CHINA IMPLEMENTA NUEVAS RESTRICCIONES FINANCIERAS PARA INVERSIONES EN EL EXTERIOR
El gobierno chino endurece el control sobre las inversiones de sus ciudadanos en acciones estadounidenses, limitando el acceso a mercados globales.

El gobierno de China ha comenzado a implementar nuevas medidas para restringir las inversiones de sus ciudadanos en acciones estadounidenses. Estas acciones son parte de un esfuerzo más amplio por parte del régimen para cerrar los canales informales que permiten a los hogares chinos acceder a los mercados de capitales globales.
En las últimas semanas, Pekín ha establecido un plazo de dos años para que varias casas de bolsa con sede en Hong Kong y Singapur liquiden cuentas de clientes del continente. Además, ha ampliado las normativas sobre inversiones en el extranjero, que ahora incluyen explícitamente a los particulares. El gobierno también ha advertido que podría confiscar lo que considera «ganancias ilegales», aunque la definición de este término es imprecisa.
Estas medidas buscan evitar la salida de capitales y redirigir esos fondos hacia proyectos estatales en sectores como la infraestructura, la robótica y las energías renovables.

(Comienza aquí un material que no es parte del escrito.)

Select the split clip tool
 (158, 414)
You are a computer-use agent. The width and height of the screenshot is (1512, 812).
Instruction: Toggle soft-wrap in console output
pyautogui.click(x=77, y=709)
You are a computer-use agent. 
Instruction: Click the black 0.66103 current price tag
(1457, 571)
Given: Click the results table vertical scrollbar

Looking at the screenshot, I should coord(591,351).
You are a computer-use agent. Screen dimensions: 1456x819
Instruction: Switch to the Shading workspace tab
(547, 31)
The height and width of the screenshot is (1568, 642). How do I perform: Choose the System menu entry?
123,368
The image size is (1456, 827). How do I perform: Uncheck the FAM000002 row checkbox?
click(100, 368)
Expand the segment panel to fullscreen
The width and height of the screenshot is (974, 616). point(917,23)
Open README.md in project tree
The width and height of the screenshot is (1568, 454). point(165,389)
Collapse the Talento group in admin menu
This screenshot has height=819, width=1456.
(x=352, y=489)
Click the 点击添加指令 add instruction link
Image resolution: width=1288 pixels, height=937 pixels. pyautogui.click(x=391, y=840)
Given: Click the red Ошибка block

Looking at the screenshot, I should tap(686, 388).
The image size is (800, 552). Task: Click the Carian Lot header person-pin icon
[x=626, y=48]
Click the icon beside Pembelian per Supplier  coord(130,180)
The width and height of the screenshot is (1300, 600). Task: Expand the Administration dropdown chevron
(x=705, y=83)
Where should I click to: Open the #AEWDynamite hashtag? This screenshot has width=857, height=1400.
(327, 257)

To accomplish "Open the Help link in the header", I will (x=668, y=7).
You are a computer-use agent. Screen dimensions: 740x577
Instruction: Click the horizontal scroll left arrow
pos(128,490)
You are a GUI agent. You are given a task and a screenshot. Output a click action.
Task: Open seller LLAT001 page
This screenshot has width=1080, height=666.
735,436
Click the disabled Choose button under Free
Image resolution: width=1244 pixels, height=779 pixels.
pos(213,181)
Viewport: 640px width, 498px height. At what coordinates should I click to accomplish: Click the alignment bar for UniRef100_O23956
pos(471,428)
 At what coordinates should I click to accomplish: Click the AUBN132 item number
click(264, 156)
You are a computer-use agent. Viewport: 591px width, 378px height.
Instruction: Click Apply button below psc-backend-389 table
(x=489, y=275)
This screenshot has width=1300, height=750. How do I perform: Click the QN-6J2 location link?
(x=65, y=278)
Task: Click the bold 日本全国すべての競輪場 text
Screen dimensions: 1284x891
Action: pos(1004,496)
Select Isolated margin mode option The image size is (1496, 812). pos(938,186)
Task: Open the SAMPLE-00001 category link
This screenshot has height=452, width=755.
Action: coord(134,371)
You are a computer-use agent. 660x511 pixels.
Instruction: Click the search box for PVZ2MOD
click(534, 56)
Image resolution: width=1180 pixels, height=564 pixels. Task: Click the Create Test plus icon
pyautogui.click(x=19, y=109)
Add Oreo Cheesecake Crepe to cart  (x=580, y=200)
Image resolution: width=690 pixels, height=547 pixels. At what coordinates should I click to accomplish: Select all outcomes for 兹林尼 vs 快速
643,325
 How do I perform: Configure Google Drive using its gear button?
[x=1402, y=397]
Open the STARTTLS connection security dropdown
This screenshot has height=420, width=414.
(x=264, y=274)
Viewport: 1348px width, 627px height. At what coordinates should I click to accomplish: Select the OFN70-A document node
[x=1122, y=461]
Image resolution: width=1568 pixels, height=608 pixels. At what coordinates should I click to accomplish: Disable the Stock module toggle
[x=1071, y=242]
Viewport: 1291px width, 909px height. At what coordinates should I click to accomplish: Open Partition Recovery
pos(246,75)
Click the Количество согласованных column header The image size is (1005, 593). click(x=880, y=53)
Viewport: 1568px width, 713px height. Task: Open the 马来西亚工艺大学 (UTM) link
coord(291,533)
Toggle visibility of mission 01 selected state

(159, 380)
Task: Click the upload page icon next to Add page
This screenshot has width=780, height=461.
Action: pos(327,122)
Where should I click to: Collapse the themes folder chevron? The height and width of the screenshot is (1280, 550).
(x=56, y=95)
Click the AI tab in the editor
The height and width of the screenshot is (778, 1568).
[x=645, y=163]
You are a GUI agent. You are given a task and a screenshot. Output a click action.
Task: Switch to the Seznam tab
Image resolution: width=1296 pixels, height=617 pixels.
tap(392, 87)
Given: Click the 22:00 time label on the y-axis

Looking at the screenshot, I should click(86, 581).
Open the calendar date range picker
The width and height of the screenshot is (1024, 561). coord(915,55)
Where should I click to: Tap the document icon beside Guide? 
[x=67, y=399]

En Hong Kong, los requisitos para abrir cuentas de inversión se han endurecido, y algunas agencias de valores han notificado a sus clientes que pueden vender acciones estadounidenses, pero no comprarlas.
La aplicación de redes sociales RedNote también ha tomado medidas contra publicaciones que instruyen a los usuarios sobre cómo abrir cuentas para operar con acciones en Estados Unidos. Este control financiero se produce en un contexto donde el líder chino, Xi Jinping, ha enfatizado que la libertad financiera debe estar subordinada a la seguridad nacional.
La situación se complica aún más por la creciente rivalidad entre Estados Unidos y China. Recientemente, SpaceX excluyó a inversores chinos de su salida a bolsa, lo que resalta las limitaciones que enfrentan los ciudadanos chinos en la búsqueda de oportunidades de inversión en el extranjero.
El descontento entre los ciudadanos se ha intensificado, especialmente después del colapso del mercado inmobiliario en 2021, que erosionó la confianza en los activos locales. En 2025, las salidas de capital de residentes chinos alcanzaron los 809 mil millones de dólares, un récord histórico. Sin embargo, el gobierno considera que esta fuga de capital es un acto antipatriótico.
A pesar de las restricciones, los ciudadanos pueden convertir hasta 50.000 dólares en moneda extranjera legalmente, aunque se ha informado que los bancos están aumentando el escrutinio sobre el uso de estos fondos. La incertidumbre sobre la posibilidad de invertir en mercados internacionales continúa generando frustración entre los inversores chinos.